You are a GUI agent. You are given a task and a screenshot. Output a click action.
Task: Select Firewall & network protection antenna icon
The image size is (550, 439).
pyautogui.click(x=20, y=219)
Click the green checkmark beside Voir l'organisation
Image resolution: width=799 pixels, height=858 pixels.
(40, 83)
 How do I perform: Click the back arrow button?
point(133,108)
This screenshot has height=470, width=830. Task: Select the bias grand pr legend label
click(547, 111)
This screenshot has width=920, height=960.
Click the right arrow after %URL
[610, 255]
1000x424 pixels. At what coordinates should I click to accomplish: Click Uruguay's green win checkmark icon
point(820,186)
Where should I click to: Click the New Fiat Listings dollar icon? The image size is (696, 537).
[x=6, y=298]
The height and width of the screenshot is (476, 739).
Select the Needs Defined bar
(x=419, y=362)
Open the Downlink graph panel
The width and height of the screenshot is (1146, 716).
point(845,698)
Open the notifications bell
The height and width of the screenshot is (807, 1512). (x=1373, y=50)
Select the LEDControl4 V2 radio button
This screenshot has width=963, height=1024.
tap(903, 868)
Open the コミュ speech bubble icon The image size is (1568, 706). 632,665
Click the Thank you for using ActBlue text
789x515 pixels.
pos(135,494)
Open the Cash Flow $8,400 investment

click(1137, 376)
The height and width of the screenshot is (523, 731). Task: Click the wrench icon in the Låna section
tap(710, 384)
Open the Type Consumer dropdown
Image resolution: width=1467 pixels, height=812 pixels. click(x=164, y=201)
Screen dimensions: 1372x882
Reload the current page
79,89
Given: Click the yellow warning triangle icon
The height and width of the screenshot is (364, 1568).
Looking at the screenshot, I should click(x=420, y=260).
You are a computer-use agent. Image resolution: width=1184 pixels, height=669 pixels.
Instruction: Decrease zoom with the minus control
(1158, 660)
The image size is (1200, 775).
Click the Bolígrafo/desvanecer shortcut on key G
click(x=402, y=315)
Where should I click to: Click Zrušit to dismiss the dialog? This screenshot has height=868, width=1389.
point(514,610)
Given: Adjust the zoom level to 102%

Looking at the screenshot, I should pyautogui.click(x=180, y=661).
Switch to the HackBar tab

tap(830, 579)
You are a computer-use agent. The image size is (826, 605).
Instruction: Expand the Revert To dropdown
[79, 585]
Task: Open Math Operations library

■ ■ ■ ■ ■ ■ ■

Repeat the records above line for line, with no change to any character.

You are a GUI agent. You are given a task and a screenshot. Output a click action.
Task: Select Firewall & network protection antenna icon
The image size is (550, 439).
pyautogui.click(x=20, y=219)
Click the green checkmark beside Voir l'organisation
Image resolution: width=799 pixels, height=858 pixels.
(40, 83)
 How do I perform: Click the back arrow button?
point(133,108)
This screenshot has height=470, width=830. Task: Select the bias grand pr legend label
click(547, 111)
This screenshot has width=920, height=960.
Click the right arrow after %URL
[610, 255]
1000x424 pixels. At what coordinates should I click to accomplish: Click Uruguay's green win checkmark icon
point(820,186)
Where should I click to: Click the New Fiat Listings dollar icon? The image size is (696, 537).
[x=6, y=298]
The height and width of the screenshot is (476, 739).
Select the Needs Defined bar
(x=419, y=362)
Open the Downlink graph panel
The width and height of the screenshot is (1146, 716).
point(845,698)
Open the notifications bell
The height and width of the screenshot is (807, 1512). (x=1373, y=50)
Select the LEDControl4 V2 radio button
This screenshot has width=963, height=1024.
tap(903, 868)
Open the コミュ speech bubble icon The image size is (1568, 706). 632,665
Click the Thank you for using ActBlue text
789x515 pixels.
pos(135,494)
Open the Cash Flow $8,400 investment

click(1137, 376)
The height and width of the screenshot is (523, 731). Task: Click the wrench icon in the Låna section
tap(710, 384)
Open the Type Consumer dropdown
Image resolution: width=1467 pixels, height=812 pixels. click(x=164, y=201)
Screen dimensions: 1372x882
Reload the current page
79,89
Given: Click the yellow warning triangle icon
The height and width of the screenshot is (364, 1568).
Looking at the screenshot, I should click(x=420, y=260).
You are a computer-use agent. Image resolution: width=1184 pixels, height=669 pixels.
Instruction: Decrease zoom with the minus control
(1158, 660)
The image size is (1200, 775).
Click the Bolígrafo/desvanecer shortcut on key G
click(x=402, y=315)
Where should I click to: Click Zrušit to dismiss the dialog? This screenshot has height=868, width=1389.
point(514,610)
Given: Adjust the zoom level to 102%

Looking at the screenshot, I should pyautogui.click(x=180, y=661).
Switch to the HackBar tab

tap(830, 579)
You are a computer-use agent. The image size is (826, 605).
Instruction: Expand the Revert To dropdown
[79, 585]
Task: Open Math Operations library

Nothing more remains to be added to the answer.